Der ursprüngliche Zweck der Servervirtualisierung diente vor allem der Konsolidierung der Rechner. Dabei werden mehrere Server zu einem zusammengefasst. Dies passiert durch die virtuelle Nachbildung eines Servers durch eine Emulationsschicht. Hierbei lassen sich mehrere ehemals physisch eigenständige Server in ein einziges System zusammenfassen. Der Vorteil des Verfahrens ist eindeutig: Es wird Hardware gespart. Wie viele der Rechner sich so zusammenfassen lassen, hängt im Wesentlichen von zwei Faktoren ab: der Leistungsfähigkeit der verwendeten Hardware die zum Träger aller virtuellen Maschinen wird und dem Lastbedarf der darauf eingerichteten virtualisierten Server.

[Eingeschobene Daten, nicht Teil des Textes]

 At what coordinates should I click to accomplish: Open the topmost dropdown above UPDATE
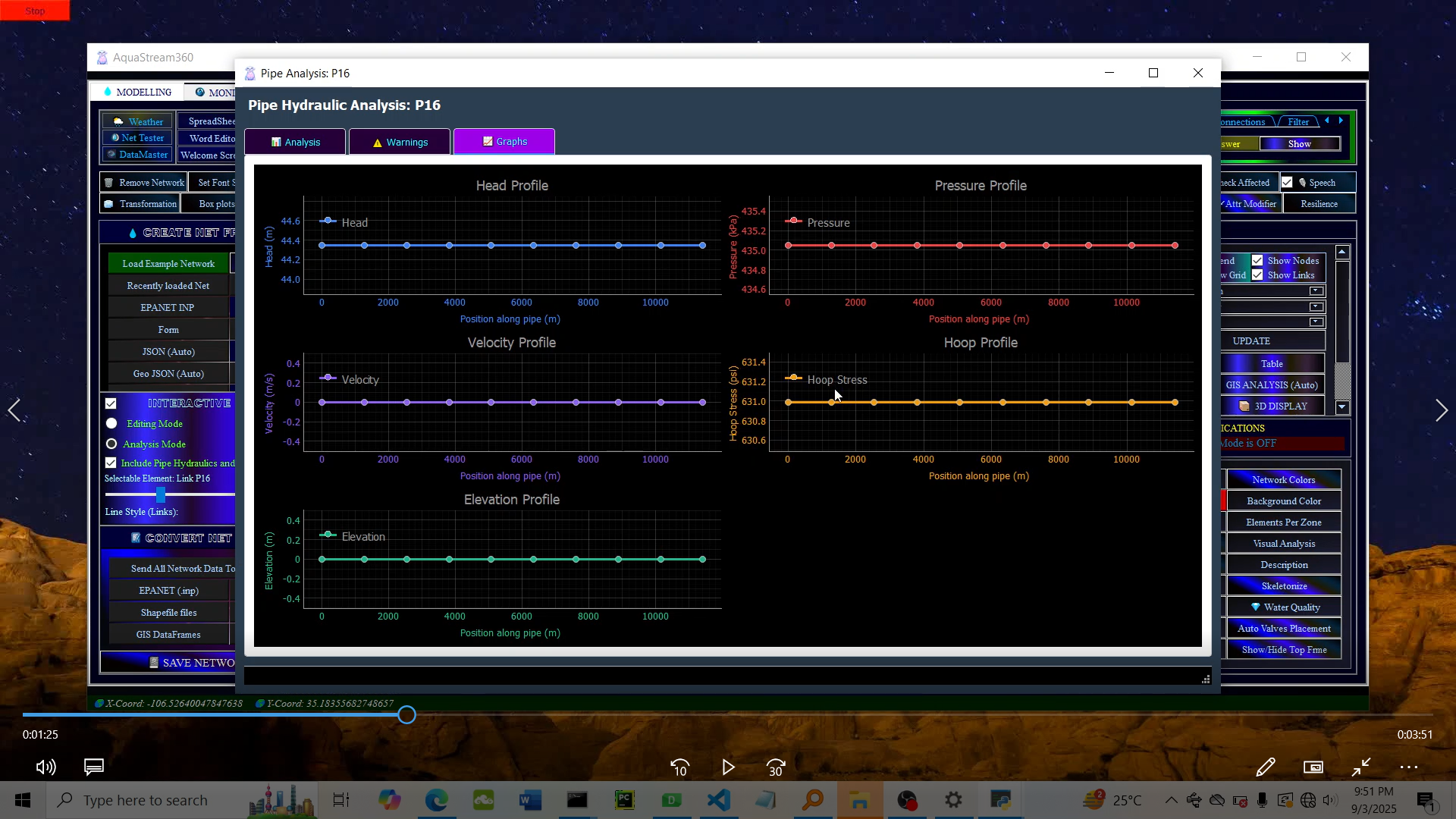(x=1316, y=291)
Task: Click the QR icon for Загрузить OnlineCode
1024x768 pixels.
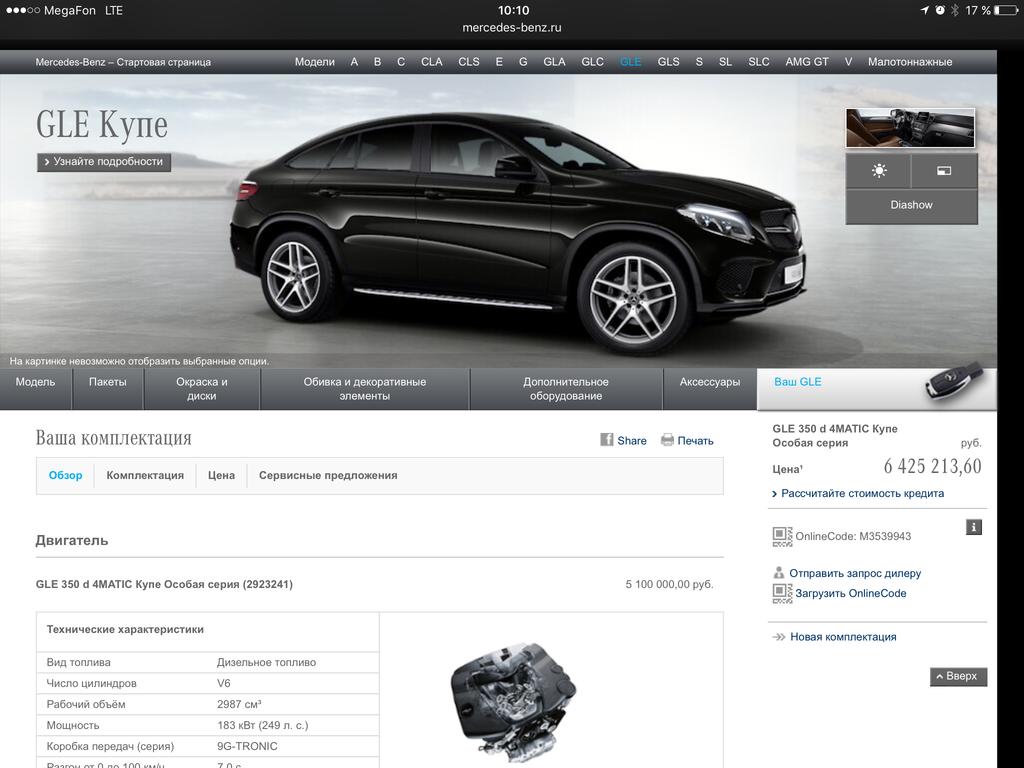Action: (782, 593)
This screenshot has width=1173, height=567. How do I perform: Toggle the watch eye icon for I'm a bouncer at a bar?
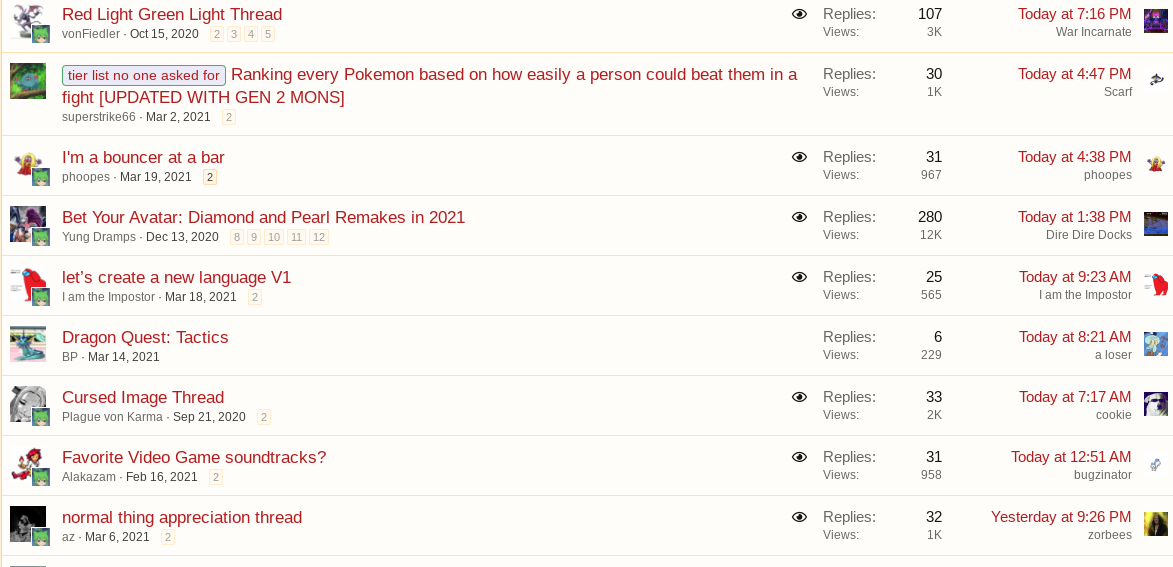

Ist beispielsweise die Auslastung eines physischen Servers vor der Virtualisierung lediglich zehn Prozent, so können, in einem vereinfachten Modell, zehn dieser Rechner parallel betrieben werden. Davon abzuziehen wäre aber korrekterweise der Verwaltungs-Overhead des Virtualisierers, so dass die tatsächliche Leistung kleiner als der Faktor zehn sein wird. Dies ist allerdings ein stark vereinfachtes Modell. Es geht von der Annahme aus, dass die abgeforderte Leistung gleichbleibend ist oder sich die Leistungsspitzen der zehn virtualisierten Server gegenseitig aufheben. Wenn die virtuellen Geräte allerdings nahezu zum gleichen Zeitpunkt Leitungsspitzen von beispielsweise 30 Prozent aufweisen, so können eben zu diesem Zeitpunkt nur drei Geräte parallel betrieben werden oder es treten Engpässe auf. Hinzu kommt, dass in vielen dieser Modelle meist nur von der CPU-Auslastung gesprochen wird. Der Arbeitsspeicher, die Anbindung an das Netzwerk oder die Speichersysteme werden häufig nicht explizit erwähnt. Diese sind für den Durchsatz aber ebenso entscheidend. Wenn nun, wie im Beispiel gewählt, die zehn virtualisierten Server über eine zu geringe Netzwerkbandbreite verfügen, so nützen freie CPU-Zyklen wenig, denn die Applikationen werden dann durch das Netzwerk ausgebremst. Gleiches gilt für die Anbindung an die Massenspeicher oder den Arbeitsspeicher. Aus diesem Grund müssen Server, die als Arbeitspferde (Host) für die Virtualisierung herangezogen werden immer ein ausgewogenes Verhältnis aller Rechnerressourcen, also der CPU, des Arbeitsspeicher, der Netzwerkanbindung und der Speicheranbindung aufweisen.

Einen bestehenden Server, der bis dato nur zu zehn Prozent ausgelastet ist, kurzerhand in einen Host für die Virtualisierung zu machen, wird folglich kaum die gewünschten Ergebnisse liefern. Dies bedeutet aber, dass bei der Virtualisierung von Systemen meist ohnehin neue Geräte zu beschaffen sind. Auch dieser Aspekt fällt mitunter unter den Tisch.